Em meio à escassa literatura historiográfica acadêmica sobre os performers musicais, o livro de Robervaldo Linhares Rosa é uma grata surpresa. Como é bom poder tocar um instrumento: pianeiros na cena urbana brasileira (ROSA, 2014) atrai os olhos de qualquer musicista, tanto pelo estofo recheado de informações quanto pela maciez do tecido com que foi escrito. É uma aula sobre como escrever sobre um instrumento e seus instrumentistas e deveria ser tomado como modelo entre os pesquisadores da performance que procuram comunicar seus resultados de pesquisa. Robervaldo o faz tão bem, que o livro se torna acessível também ao leigo interessado em música, que recebe a devida atenção, como ser informado que o luthier italiano Bartolomeo Cristofori foi o inventor do piano no século XVIII. Para o leitor músico, por exemplo, inclui exemplos musicais com excertos rítmicos (ROSA, 2014, p.64, 65 e 188), que esclarecem as características da síncope na música brasileira. Especialistas e diletantes vão apreciar, do começo ao fim, as 255 páginas que passaram por dois crivos muito exigentes, sua tese de Doutorado em História pela UnB de 2012 e o concurso do Prêmio Funarte de Produção Crítica em Música, o qual venceu em 2013.

### REGISTROS ARMAZENADOS
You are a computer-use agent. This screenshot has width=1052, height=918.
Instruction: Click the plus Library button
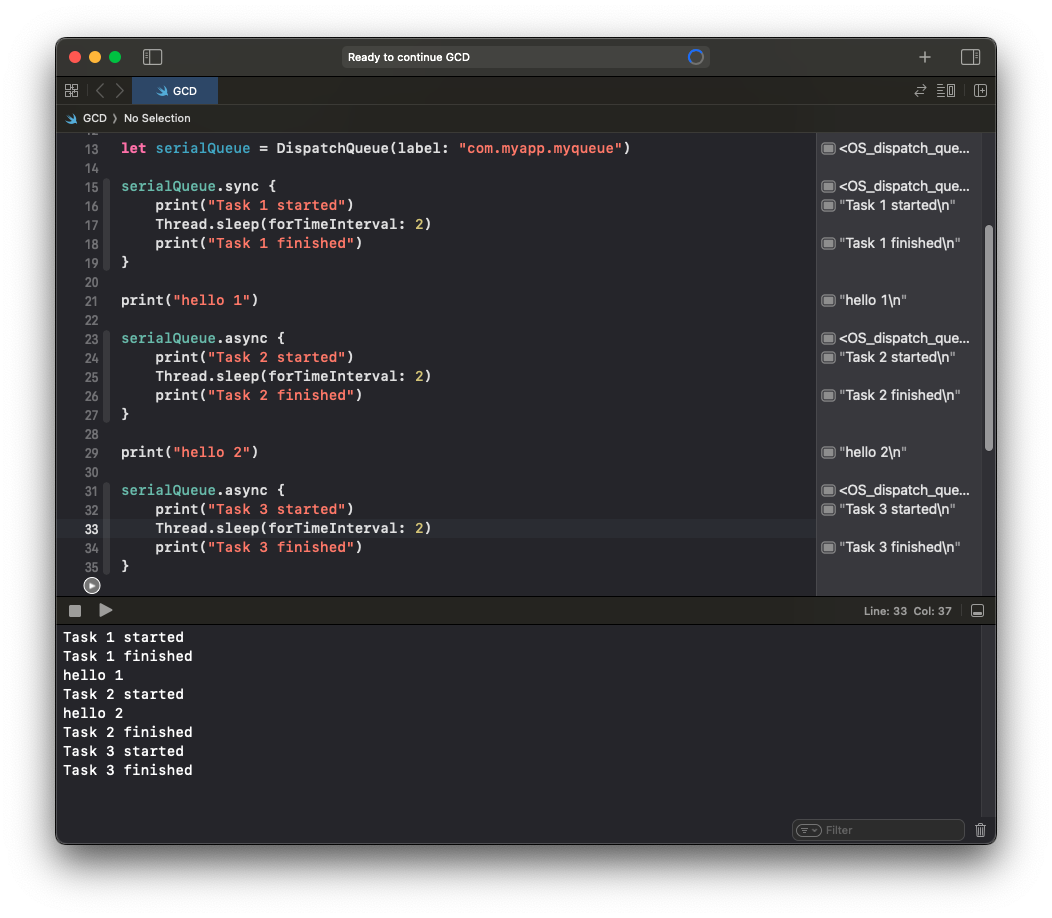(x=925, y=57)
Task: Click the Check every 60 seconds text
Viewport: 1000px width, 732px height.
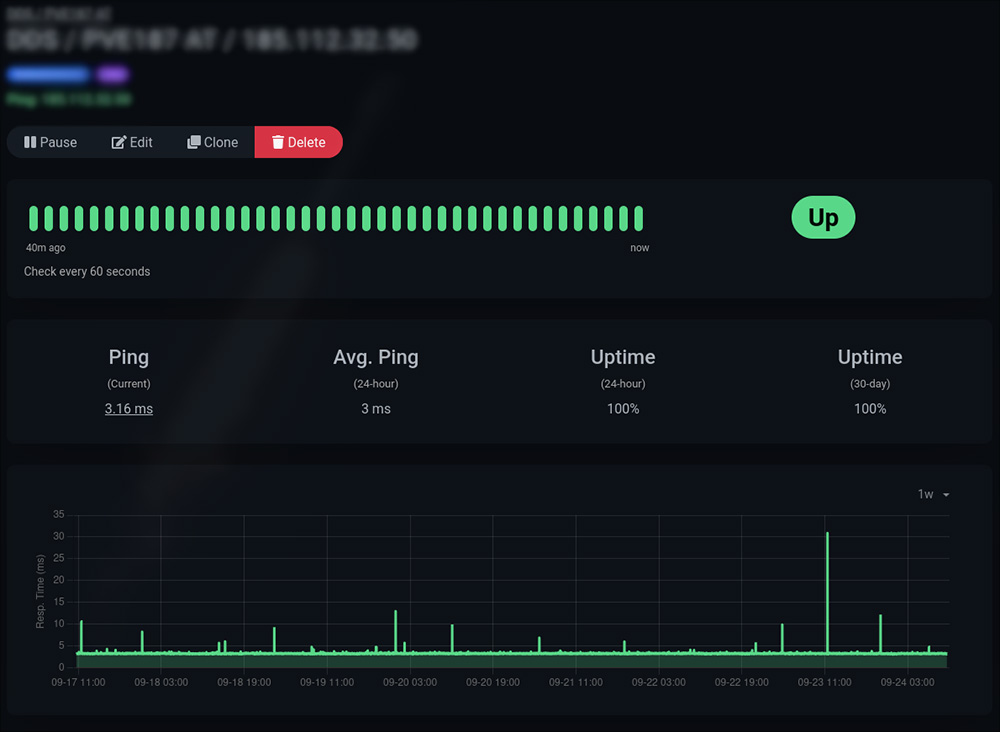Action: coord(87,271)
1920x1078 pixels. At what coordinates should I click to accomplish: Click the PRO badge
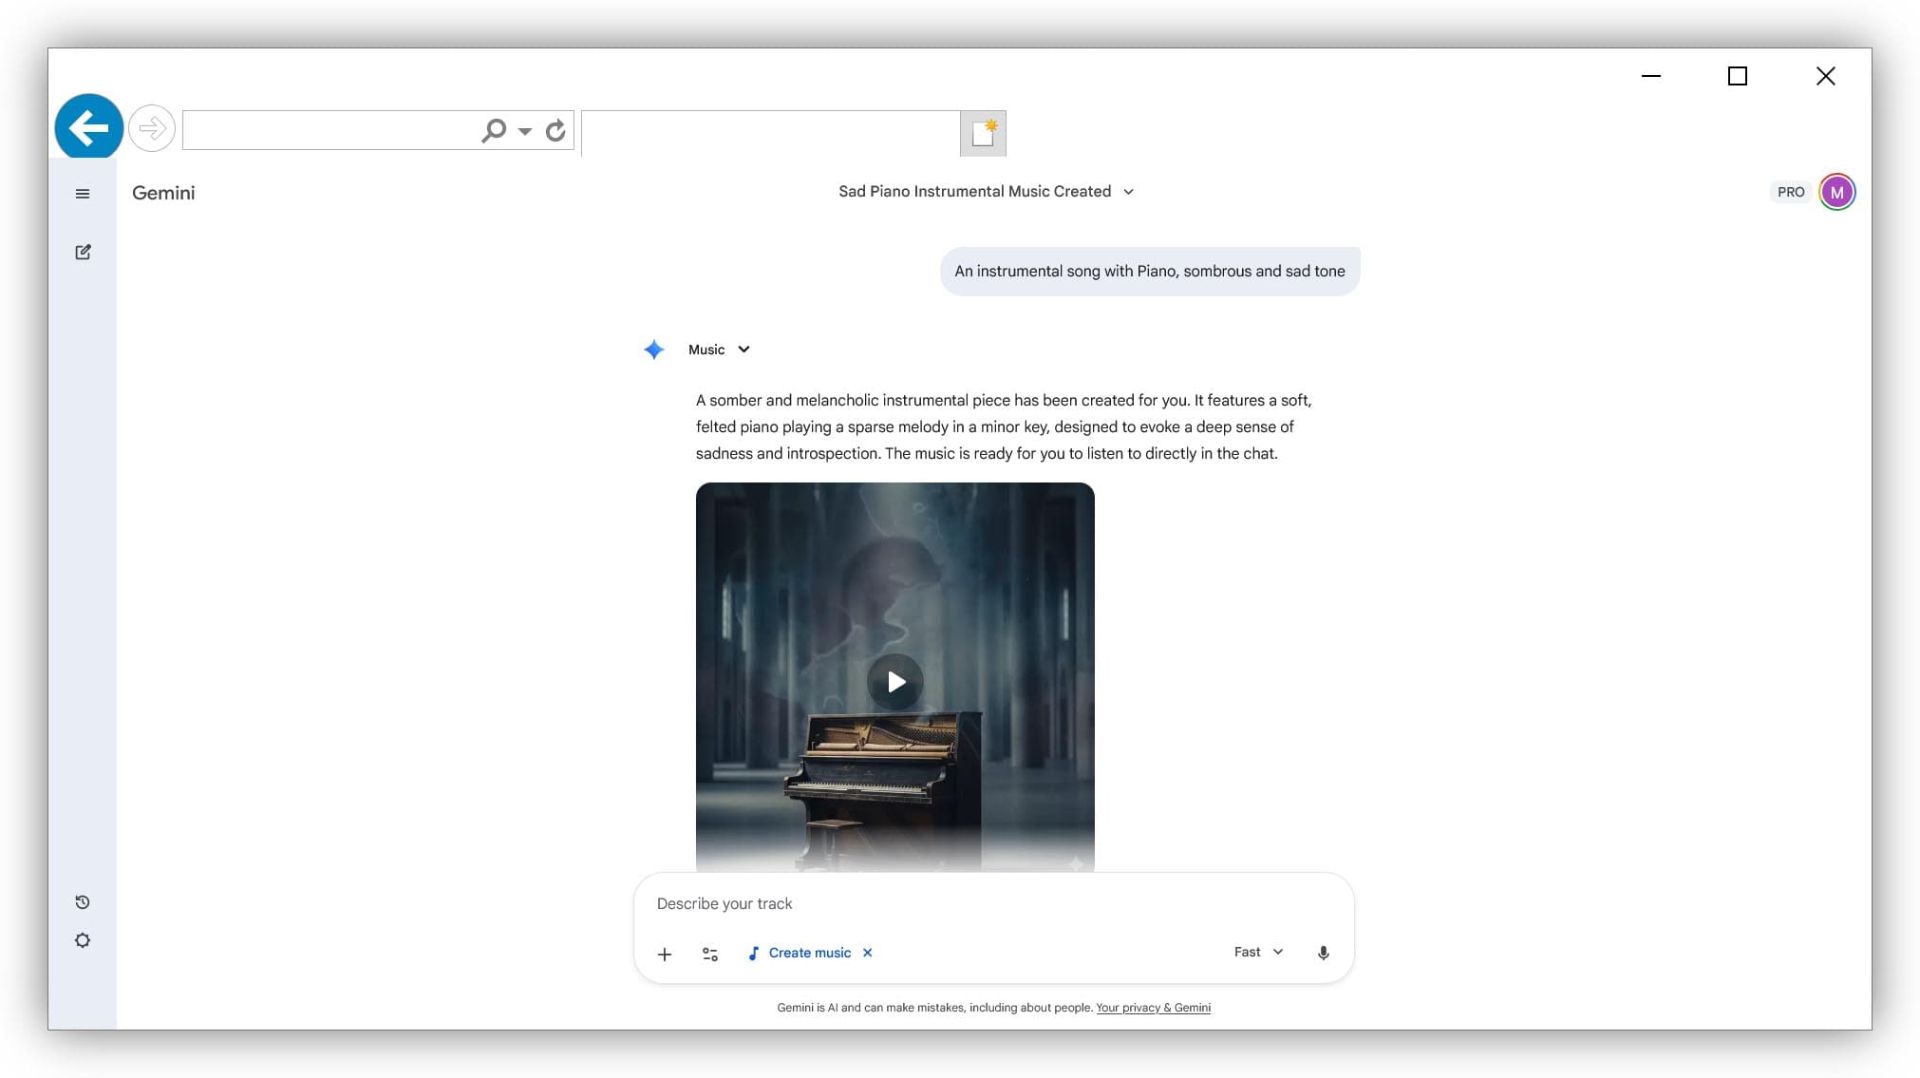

### INSTRUÇÕES A SEGUIR
Dê sequência ao texto sobre o livro de Robervaldo Linhares Rosa acerca dos pianeiros, começando logo após a última frase apresentada.

### RESPOSTA À TAREFA
Apesar de se originar de uma tese de doutorado, Robervaldo conseguiu limpar o tom empedernido e a aridez que caracterizam esses documentos acadêmicos. Escolheu bem as diversas epígrafes com que abre diversas seções do livro, como essa do escritor José de Alencar (citado por ROSA, 2014, p.26): "O piano foi para a mulher o que o charuto é para o homem, um amigo para todas as horas e um confidente alerta". Ou essa outra, vinda de um dos compositores brasileiros que soube apaziguar as fricções e acotovelamentos entre as músicas erudita e popular no Brasil:
"O pianeiro faz-me tão bem à saúde como um moteto de Palestrina, cantado pelos meninos da Capela Sistina. Dá-me alegria de viver, restabelece-me o equilíbrio interior, transmite-me euforia". (Brasílio Itiberê, citado por ROSA, 2014, p.43).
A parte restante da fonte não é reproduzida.